This work addresses the catastrophic forgetting of safety behaviors acquired during reinforcement learning from human feedback (RLHF) when large language models undergo downstream fine-tuning. To mitigate this issue, the authors propose Fine-tuning Robust Policy Optimization (FRPO), a novel approach that proactively enhances policy robustness during the RLHF stage. FRPO employs a max-min optimization framework to maximize the worst-case reward within a KL-divergence-constrained policy neighborhood, thereby stabilizing the policy against subsequent fine-tuning.
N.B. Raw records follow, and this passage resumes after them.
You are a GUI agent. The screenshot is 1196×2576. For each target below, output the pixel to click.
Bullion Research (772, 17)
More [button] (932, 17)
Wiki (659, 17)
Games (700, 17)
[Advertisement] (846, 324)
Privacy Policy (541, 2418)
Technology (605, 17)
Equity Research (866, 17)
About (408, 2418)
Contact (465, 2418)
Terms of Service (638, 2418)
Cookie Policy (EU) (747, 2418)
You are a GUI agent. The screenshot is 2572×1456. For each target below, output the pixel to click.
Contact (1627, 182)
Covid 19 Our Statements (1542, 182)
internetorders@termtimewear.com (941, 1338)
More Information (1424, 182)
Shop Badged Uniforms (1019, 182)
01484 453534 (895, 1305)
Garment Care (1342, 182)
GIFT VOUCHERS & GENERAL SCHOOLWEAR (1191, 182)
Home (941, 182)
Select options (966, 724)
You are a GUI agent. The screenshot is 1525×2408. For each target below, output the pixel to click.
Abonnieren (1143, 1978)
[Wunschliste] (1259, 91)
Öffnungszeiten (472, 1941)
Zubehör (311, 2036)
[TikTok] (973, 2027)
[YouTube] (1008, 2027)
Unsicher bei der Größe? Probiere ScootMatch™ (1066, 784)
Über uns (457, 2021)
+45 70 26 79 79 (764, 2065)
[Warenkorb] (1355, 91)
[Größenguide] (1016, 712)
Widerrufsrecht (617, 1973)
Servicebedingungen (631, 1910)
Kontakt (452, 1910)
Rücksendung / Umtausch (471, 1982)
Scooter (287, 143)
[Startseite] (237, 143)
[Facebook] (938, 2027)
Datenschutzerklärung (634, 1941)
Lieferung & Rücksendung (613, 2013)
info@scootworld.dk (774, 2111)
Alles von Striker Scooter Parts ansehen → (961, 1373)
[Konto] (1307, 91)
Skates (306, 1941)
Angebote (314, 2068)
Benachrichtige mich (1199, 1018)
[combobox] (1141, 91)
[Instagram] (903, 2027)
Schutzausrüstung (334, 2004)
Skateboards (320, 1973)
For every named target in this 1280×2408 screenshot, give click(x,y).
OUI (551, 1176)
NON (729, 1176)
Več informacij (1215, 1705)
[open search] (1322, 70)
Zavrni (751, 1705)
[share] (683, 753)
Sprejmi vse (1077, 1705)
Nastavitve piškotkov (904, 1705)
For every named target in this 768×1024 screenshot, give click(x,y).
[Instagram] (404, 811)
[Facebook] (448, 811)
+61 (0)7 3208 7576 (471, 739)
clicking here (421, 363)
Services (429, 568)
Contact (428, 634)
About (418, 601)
The method incurs no additional computational overhead and consistently alleviates safety degradation across diverse base models and fine-tuning settings—including supervised fine-tuning (SFT) and reinforcement learning—while preserving performance on downstream tasks and mathematical reasoning benchmarks.

Large language models are commonly trained through multi-stage post-training: first via RLHF, then fine-tuned for other downstream objectives. Yet even small downstream updates can compromise earlier learned behaviors (e.g., safety), exposing a brittleness known as catastrophic forgetting. This suggests standard RLHF objectives do not guarantee robustness to future adaptation. To address it, most prior work designs downstream-time methods to preserve previously learned behaviors. We argue that preventing this requires pre-finetuning robustness: the base policy should avoid brittle high-reward solutions whose reward drops sharply under standard fine-tuning. We propose Fine-tuning Robust Policy Optimization (FRPO), a robust RLHF framework that optimizes reward not only at the current policy, but across a KL-bounded neighborhood of policies reachable by downstream adaptation. The key idea is to ensure reward stability under policy shifts via a max-min formulation. By modifying GRPO, we develop an algorithm with no extra computation, and empirically show it substantially reduces safety degradation across multiple base models and downstream fine-tuning regimes (SFT and RL) while preserving downstream task performance. We further study a math-focused RL setting, demonstrating that FRPO preserves accuracy under subsequent fine-tuning.